| TASK INSTRUCTIONS |
Could you set down exactly the lines of the data below, starting at the one that holds "Given: Open the El Mundo Today EMT avatar" and ending at the one that holds "Task: Open the cut-off All Games tab at right", both included, and only those?

| MATERIAL SHOWN |
*** Block opens ***
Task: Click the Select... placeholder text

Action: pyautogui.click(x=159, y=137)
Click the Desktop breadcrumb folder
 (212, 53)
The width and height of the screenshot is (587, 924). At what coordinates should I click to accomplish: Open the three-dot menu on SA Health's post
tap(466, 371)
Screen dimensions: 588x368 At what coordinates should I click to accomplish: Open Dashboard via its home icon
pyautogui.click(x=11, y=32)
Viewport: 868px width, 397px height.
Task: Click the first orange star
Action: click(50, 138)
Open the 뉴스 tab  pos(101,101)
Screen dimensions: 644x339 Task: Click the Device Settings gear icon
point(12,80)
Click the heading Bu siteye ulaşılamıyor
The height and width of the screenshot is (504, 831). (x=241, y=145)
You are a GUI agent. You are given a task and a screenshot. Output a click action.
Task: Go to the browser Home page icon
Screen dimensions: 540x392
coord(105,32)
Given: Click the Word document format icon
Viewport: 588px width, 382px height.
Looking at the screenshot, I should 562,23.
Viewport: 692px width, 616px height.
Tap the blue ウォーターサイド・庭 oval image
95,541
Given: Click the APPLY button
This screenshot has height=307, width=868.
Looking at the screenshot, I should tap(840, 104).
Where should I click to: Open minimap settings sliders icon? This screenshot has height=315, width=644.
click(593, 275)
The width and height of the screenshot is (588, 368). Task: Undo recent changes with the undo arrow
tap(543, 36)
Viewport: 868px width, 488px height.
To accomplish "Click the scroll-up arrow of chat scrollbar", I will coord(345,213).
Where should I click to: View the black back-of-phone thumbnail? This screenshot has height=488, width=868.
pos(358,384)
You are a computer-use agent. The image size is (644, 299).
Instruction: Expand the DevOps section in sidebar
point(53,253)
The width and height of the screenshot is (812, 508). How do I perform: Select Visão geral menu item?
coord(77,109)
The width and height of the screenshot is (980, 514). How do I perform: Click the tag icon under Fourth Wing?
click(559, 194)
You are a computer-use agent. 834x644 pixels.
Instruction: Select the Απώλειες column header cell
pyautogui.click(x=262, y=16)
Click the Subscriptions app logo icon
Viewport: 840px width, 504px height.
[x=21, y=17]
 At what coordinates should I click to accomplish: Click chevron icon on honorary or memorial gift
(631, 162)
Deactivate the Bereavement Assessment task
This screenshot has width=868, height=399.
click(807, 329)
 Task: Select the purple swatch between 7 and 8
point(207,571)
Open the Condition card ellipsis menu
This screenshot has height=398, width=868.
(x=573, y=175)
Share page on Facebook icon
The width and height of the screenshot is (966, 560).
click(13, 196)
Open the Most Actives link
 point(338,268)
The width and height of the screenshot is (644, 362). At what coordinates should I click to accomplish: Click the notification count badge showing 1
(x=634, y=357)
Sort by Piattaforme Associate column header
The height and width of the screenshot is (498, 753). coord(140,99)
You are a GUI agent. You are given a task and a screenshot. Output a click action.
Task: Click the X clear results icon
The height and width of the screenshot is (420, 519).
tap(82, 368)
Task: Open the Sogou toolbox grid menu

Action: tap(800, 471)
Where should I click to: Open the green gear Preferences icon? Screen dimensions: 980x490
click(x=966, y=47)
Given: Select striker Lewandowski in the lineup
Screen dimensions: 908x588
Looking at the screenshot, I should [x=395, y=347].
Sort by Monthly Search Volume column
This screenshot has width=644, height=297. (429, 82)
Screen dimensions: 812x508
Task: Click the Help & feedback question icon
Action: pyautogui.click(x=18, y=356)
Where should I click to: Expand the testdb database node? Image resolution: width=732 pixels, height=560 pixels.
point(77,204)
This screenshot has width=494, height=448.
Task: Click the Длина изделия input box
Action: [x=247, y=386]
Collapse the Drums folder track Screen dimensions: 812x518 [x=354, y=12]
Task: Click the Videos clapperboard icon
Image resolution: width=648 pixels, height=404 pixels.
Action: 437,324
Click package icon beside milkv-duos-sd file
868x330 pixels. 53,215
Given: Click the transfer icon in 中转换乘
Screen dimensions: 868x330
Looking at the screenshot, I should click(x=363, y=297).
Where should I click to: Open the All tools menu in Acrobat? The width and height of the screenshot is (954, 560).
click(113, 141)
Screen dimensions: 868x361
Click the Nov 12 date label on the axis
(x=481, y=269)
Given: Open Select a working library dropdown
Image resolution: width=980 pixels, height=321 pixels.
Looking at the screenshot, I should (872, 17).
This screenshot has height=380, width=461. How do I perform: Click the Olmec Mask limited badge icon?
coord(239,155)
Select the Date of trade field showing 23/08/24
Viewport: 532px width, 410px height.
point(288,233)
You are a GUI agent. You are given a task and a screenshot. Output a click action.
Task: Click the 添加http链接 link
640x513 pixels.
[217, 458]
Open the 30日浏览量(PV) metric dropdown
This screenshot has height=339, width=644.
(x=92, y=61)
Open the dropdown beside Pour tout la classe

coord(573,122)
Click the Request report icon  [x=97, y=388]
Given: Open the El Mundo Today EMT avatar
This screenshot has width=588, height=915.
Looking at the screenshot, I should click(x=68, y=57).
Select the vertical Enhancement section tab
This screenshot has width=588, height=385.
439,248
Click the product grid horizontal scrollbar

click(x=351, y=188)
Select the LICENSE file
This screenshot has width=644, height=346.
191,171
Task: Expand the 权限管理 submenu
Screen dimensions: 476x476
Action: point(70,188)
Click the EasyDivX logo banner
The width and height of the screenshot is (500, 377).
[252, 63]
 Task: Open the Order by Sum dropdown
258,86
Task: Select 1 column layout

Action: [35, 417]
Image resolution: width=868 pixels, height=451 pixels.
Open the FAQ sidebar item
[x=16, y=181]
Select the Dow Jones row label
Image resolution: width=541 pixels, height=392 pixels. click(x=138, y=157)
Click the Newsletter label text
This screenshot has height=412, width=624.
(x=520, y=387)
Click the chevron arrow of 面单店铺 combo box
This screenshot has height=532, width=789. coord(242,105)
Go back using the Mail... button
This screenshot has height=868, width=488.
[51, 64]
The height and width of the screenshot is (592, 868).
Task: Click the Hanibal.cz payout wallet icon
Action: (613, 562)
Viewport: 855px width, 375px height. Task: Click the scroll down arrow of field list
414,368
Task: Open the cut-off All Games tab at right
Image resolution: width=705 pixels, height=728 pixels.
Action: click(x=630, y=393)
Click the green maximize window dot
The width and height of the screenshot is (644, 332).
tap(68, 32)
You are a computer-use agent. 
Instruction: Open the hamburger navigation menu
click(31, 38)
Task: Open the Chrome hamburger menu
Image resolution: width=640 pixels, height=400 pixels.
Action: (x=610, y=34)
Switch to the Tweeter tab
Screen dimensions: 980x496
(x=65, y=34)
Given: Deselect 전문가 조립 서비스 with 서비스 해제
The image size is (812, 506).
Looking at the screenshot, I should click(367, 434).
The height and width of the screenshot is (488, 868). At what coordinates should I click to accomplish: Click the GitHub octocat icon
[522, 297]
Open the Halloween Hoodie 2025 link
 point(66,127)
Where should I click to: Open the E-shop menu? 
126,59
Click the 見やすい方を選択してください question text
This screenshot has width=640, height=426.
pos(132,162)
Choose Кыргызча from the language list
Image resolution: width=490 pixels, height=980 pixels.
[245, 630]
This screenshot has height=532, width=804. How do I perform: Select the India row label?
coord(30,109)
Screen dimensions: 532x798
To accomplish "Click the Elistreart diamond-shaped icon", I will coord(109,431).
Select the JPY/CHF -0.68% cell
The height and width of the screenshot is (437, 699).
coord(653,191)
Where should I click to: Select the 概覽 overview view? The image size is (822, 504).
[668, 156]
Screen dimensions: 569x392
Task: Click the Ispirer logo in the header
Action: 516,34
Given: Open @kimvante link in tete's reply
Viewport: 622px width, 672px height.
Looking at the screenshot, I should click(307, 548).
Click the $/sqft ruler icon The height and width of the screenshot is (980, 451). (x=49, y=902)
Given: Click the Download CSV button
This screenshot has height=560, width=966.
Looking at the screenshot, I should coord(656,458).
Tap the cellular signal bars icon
*** Block closes ***
| SOLUTION TO THIS PROBLEM |
Given: Open the El Mundo Today EMT avatar
This screenshot has width=588, height=915.
Looking at the screenshot, I should click(x=68, y=57).
Select the vertical Enhancement section tab
This screenshot has width=588, height=385.
439,248
Click the product grid horizontal scrollbar

click(x=351, y=188)
Select the LICENSE file
This screenshot has width=644, height=346.
191,171
Task: Expand the 权限管理 submenu
Screen dimensions: 476x476
Action: point(70,188)
Click the EasyDivX logo banner
The width and height of the screenshot is (500, 377).
[252, 63]
 Task: Open the Order by Sum dropdown
258,86
Task: Select 1 column layout

Action: [35, 417]
Image resolution: width=868 pixels, height=451 pixels.
Open the FAQ sidebar item
[x=16, y=181]
Select the Dow Jones row label
Image resolution: width=541 pixels, height=392 pixels. click(x=138, y=157)
Click the Newsletter label text
This screenshot has height=412, width=624.
(x=520, y=387)
Click the chevron arrow of 面单店铺 combo box
This screenshot has height=532, width=789. coord(242,105)
Go back using the Mail... button
This screenshot has height=868, width=488.
[51, 64]
The height and width of the screenshot is (592, 868).
Task: Click the Hanibal.cz payout wallet icon
Action: (613, 562)
Viewport: 855px width, 375px height. Task: Click the scroll down arrow of field list
414,368
Task: Open the cut-off All Games tab at right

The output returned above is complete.